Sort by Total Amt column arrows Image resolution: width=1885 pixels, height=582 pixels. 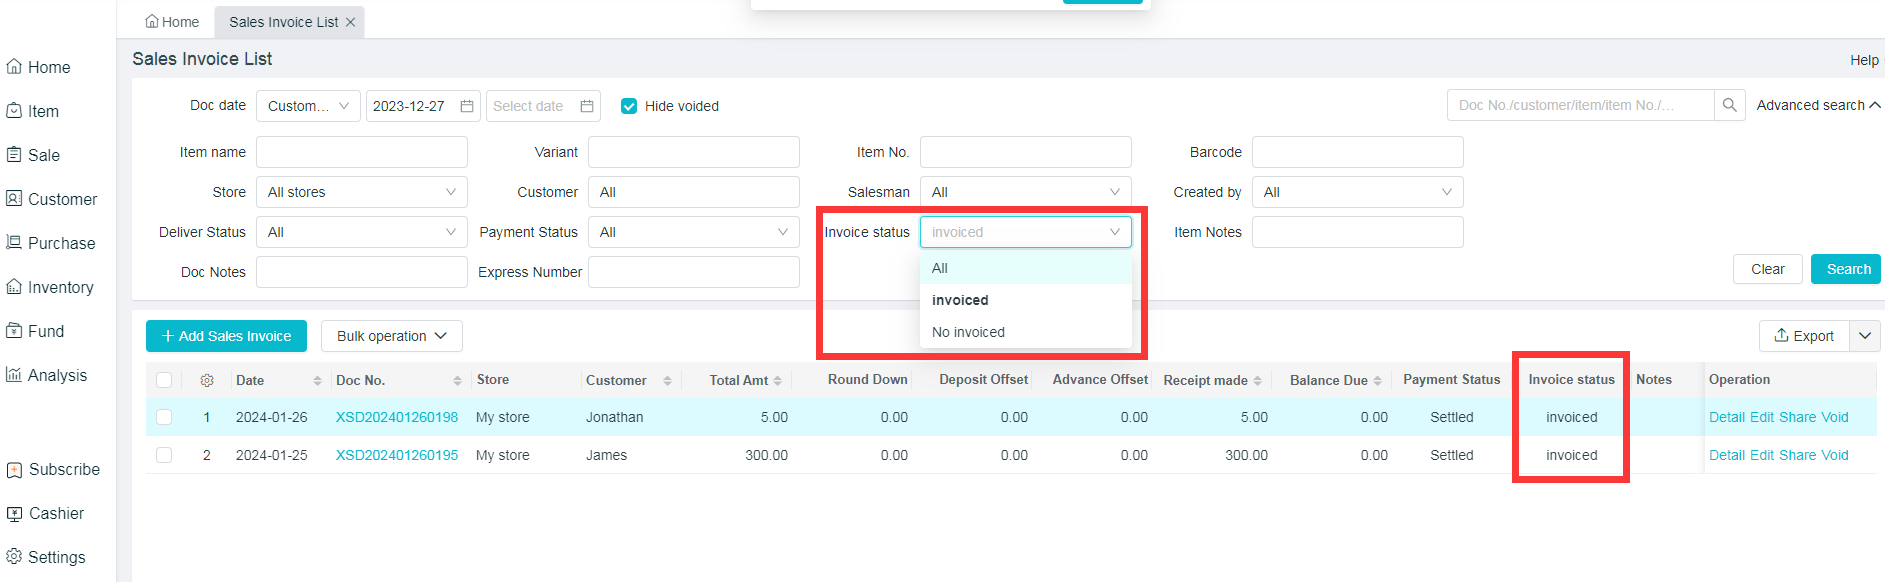pos(778,381)
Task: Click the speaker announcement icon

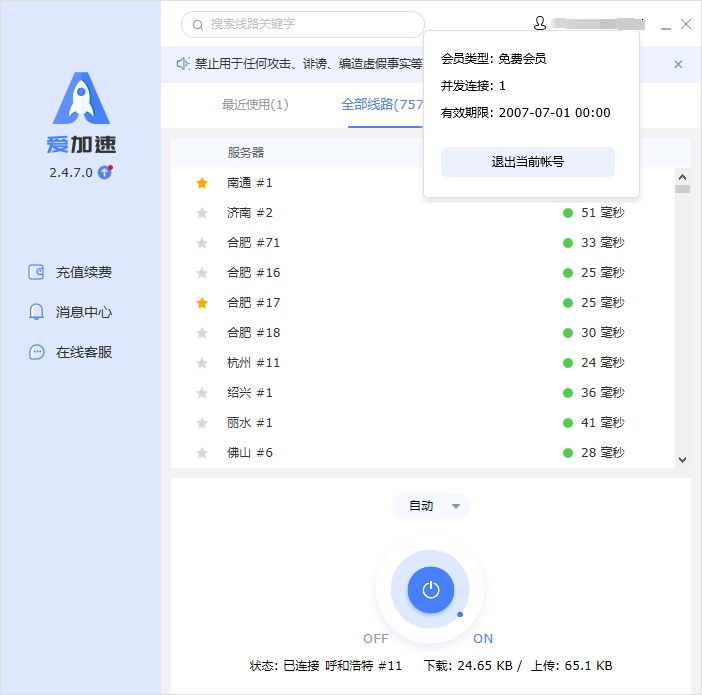Action: point(183,64)
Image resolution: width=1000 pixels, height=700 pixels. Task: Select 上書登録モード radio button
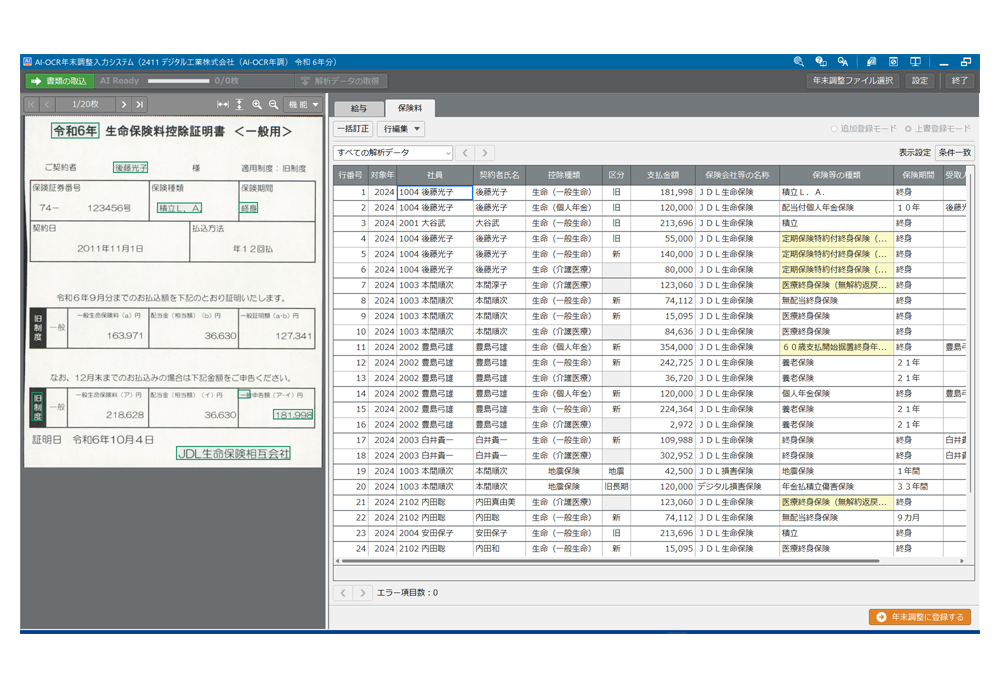pyautogui.click(x=908, y=129)
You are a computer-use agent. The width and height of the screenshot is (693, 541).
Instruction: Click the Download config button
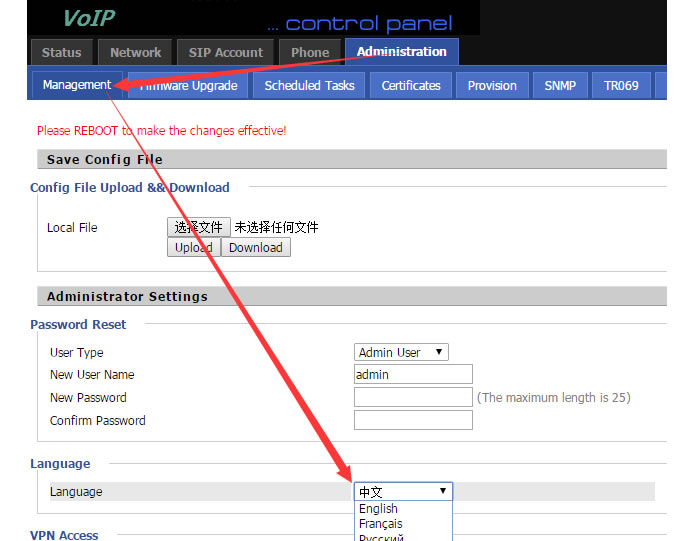coord(256,248)
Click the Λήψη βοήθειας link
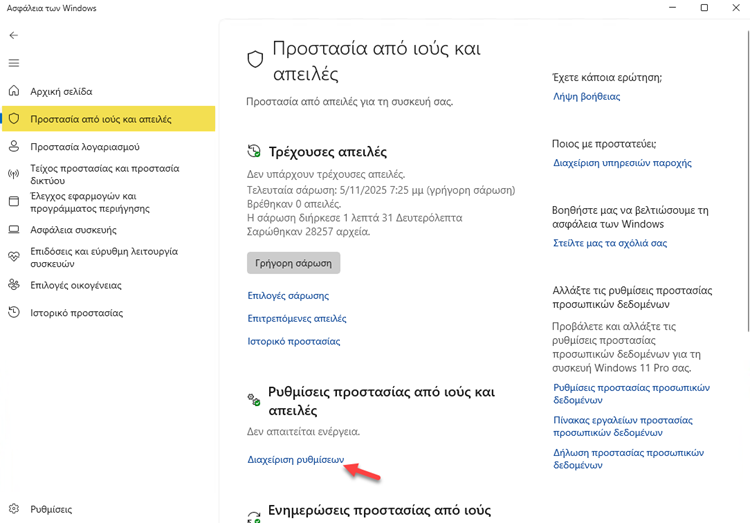 pos(587,97)
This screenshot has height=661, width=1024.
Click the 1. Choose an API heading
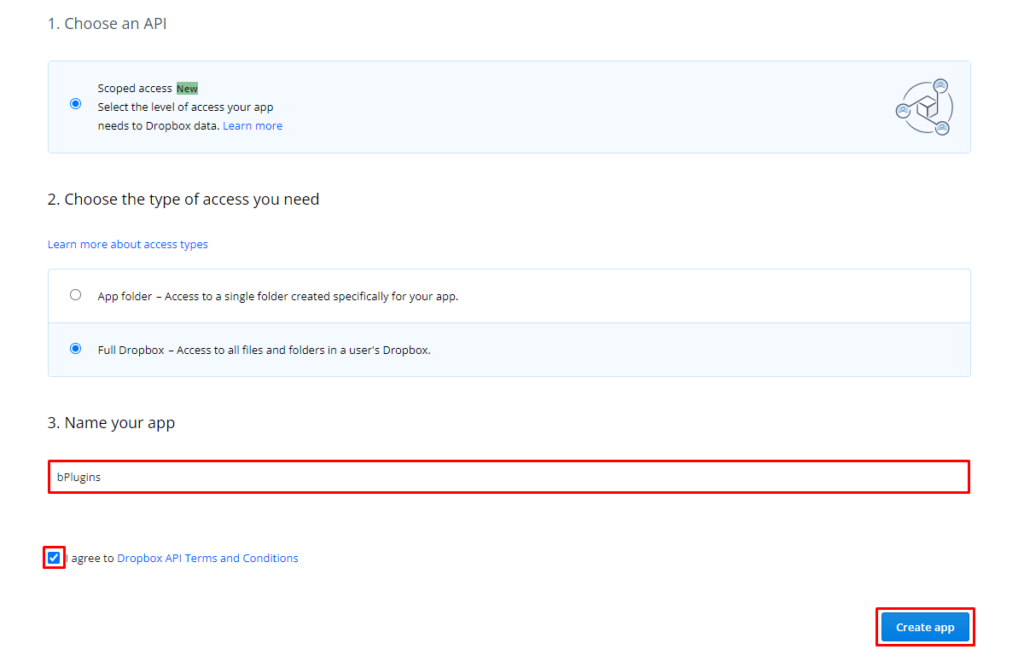[107, 23]
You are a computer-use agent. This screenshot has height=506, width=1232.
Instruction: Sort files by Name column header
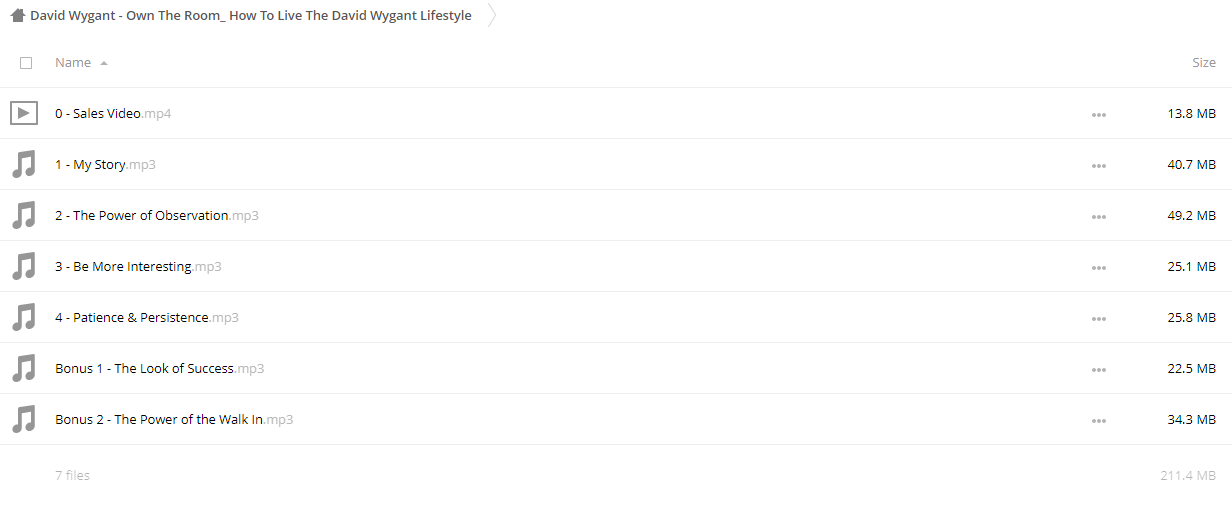point(73,62)
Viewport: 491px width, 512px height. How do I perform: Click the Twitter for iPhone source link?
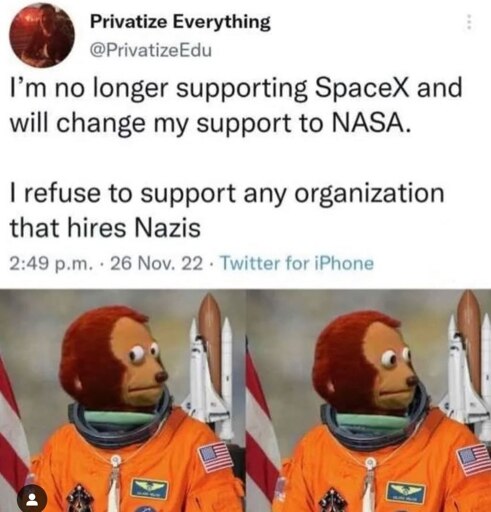[x=297, y=263]
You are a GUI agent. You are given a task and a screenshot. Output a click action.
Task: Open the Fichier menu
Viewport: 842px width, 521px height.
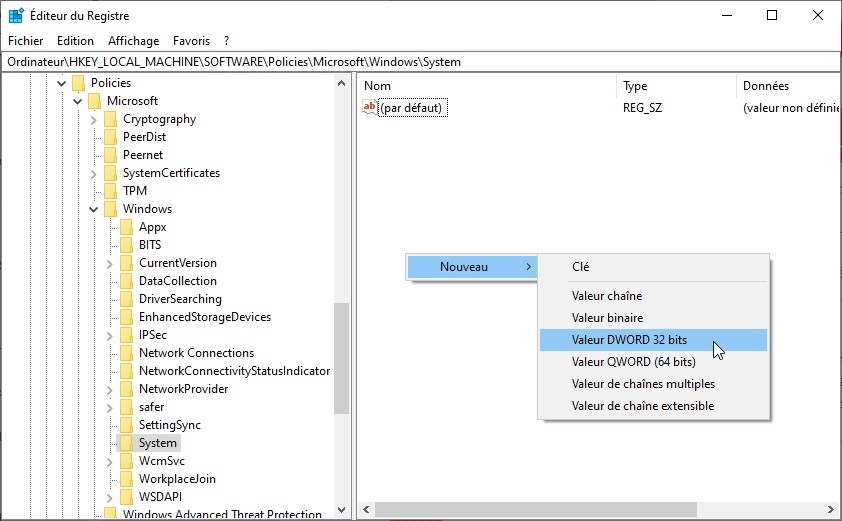(x=25, y=41)
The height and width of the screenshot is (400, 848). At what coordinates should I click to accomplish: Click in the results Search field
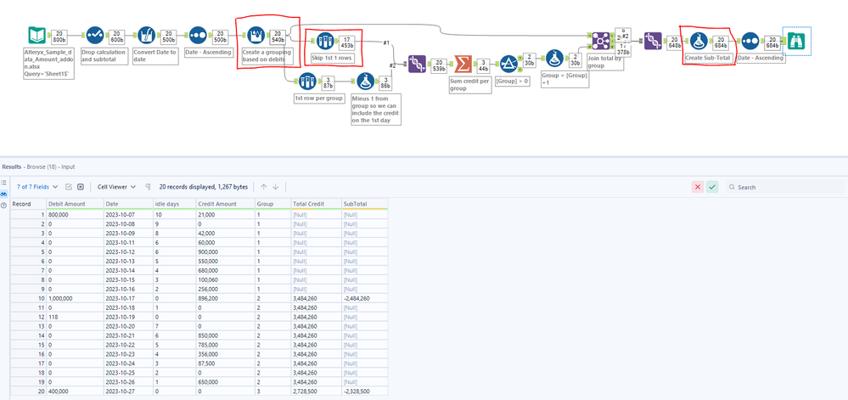pyautogui.click(x=780, y=187)
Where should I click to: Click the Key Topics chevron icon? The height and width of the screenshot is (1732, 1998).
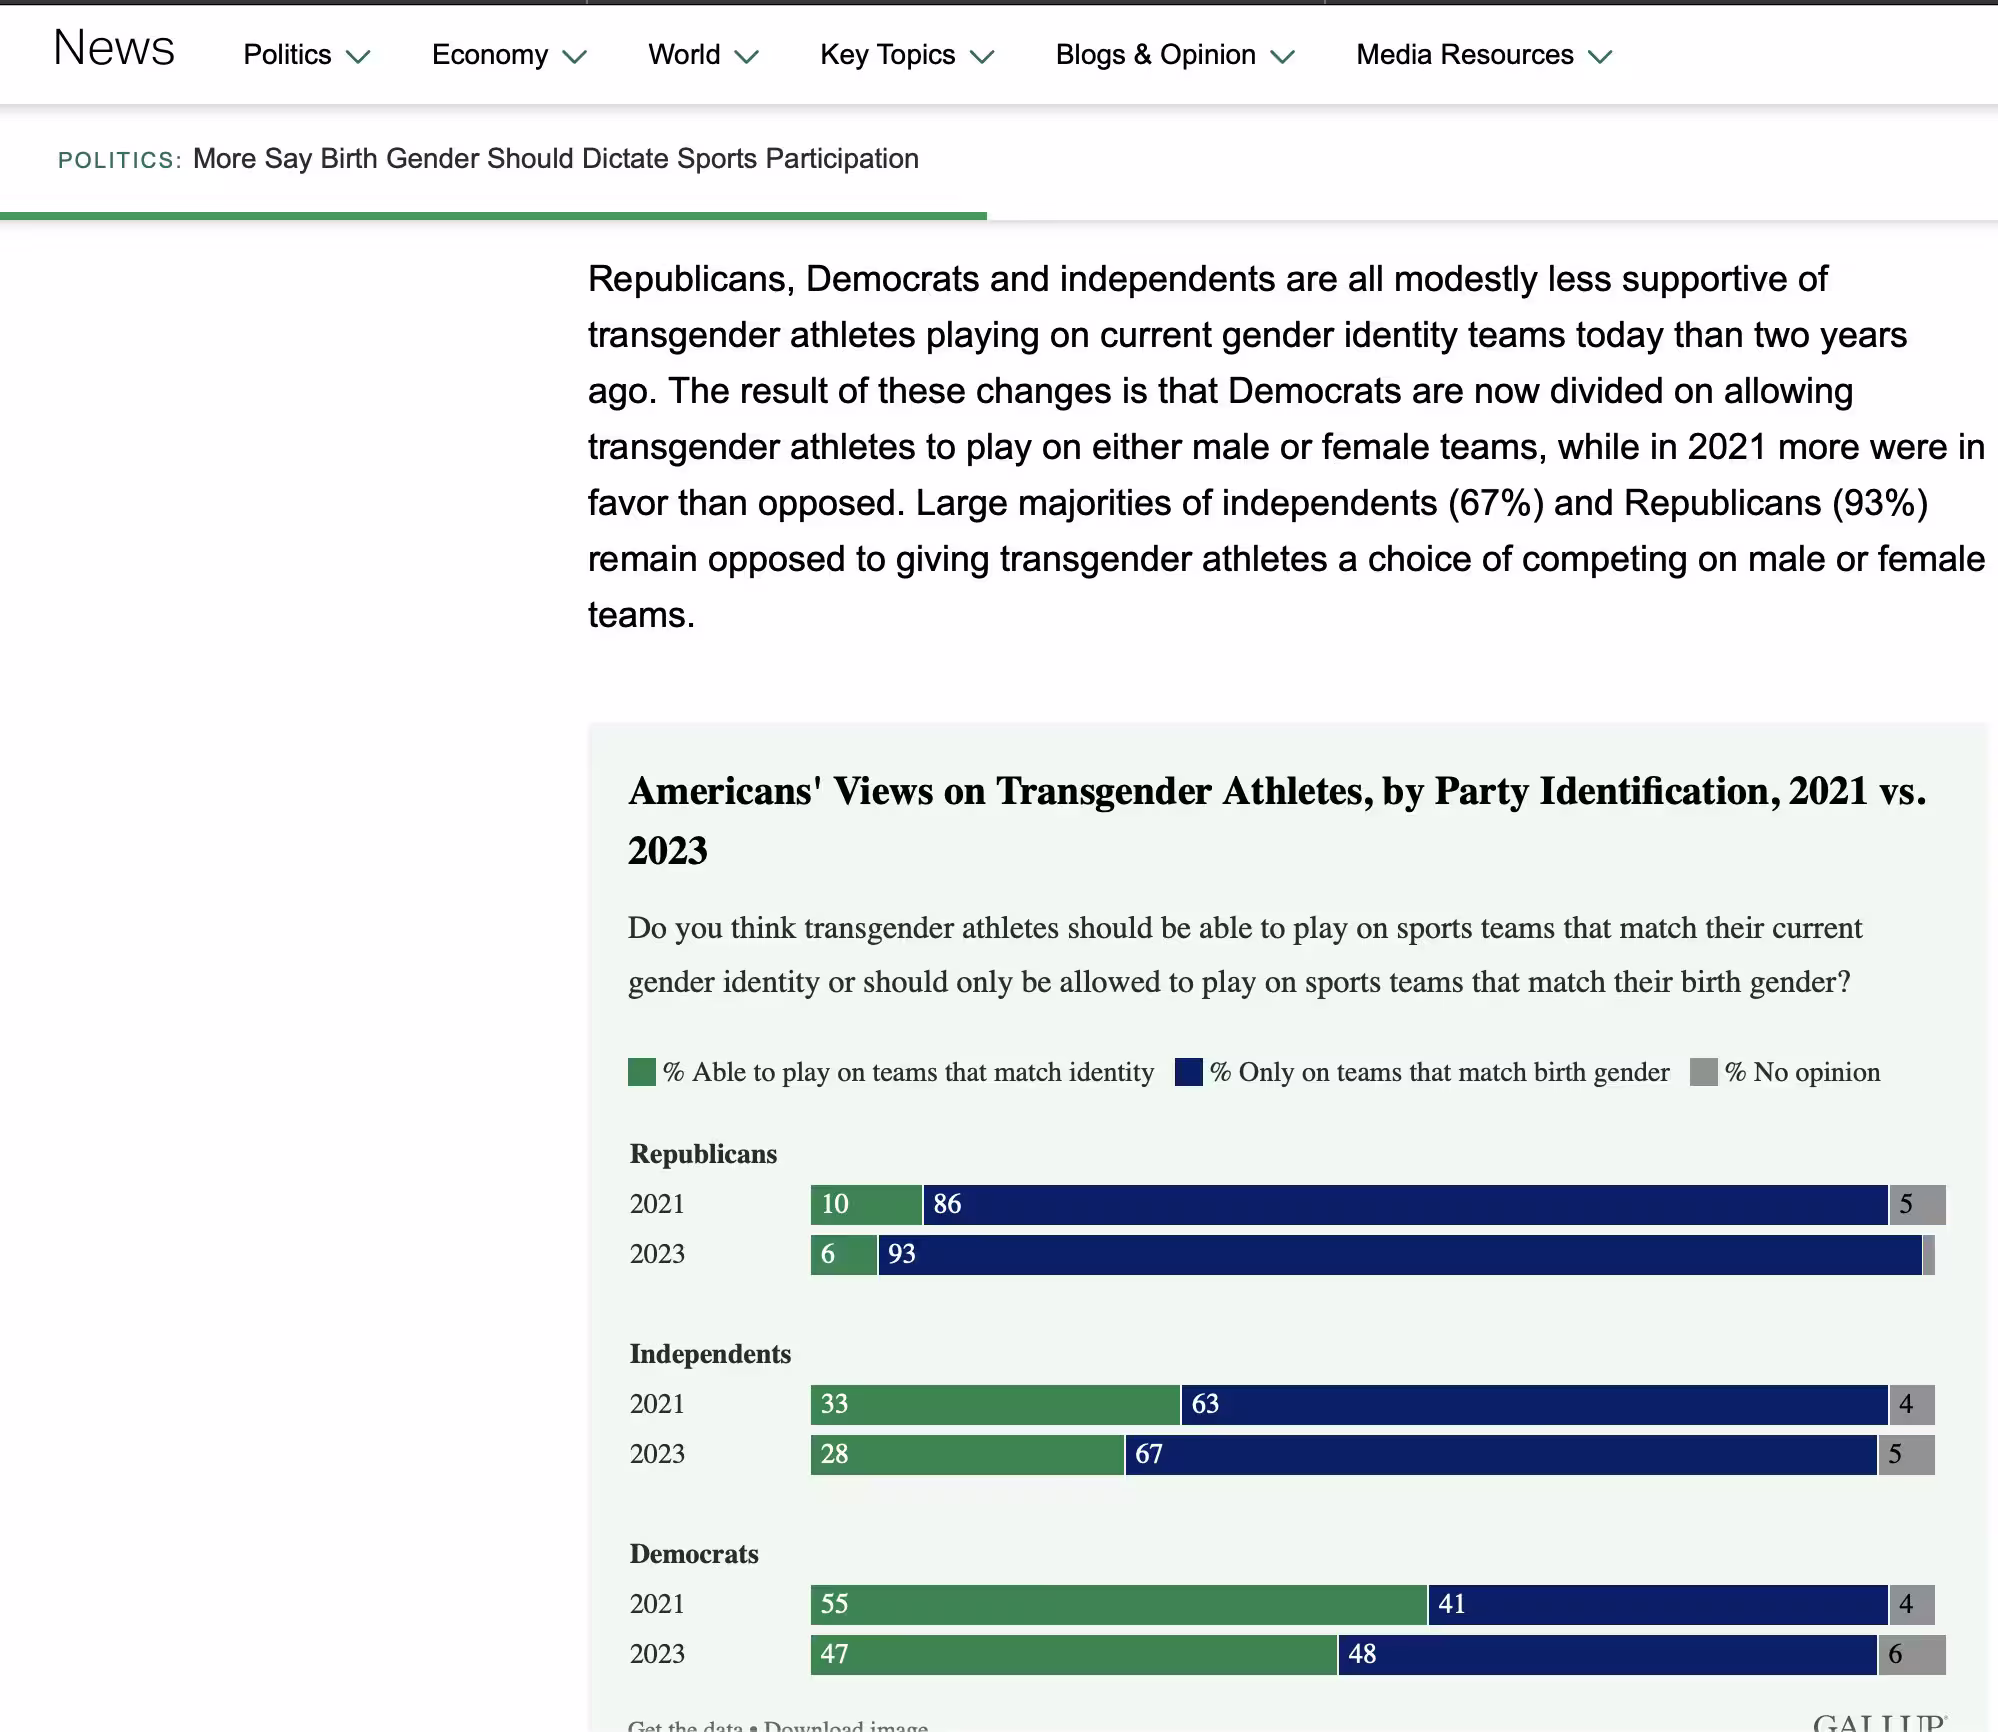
§ §
▶ Short exercise: Quote the lines from the one containing "Image resolution: width=1000" through the one containing "pos(587,97)" word for word, omitting the pictures.

▶ Solution:
Image resolution: width=1000 pixels, height=700 pixels. Task: Select 上書登録モード radio button
pyautogui.click(x=908, y=129)
You are a computer-use agent. The width and height of the screenshot is (693, 541).
Instruction: Click the Download config button
coord(256,248)
Click the Λήψη βοήθειας link
 pos(587,97)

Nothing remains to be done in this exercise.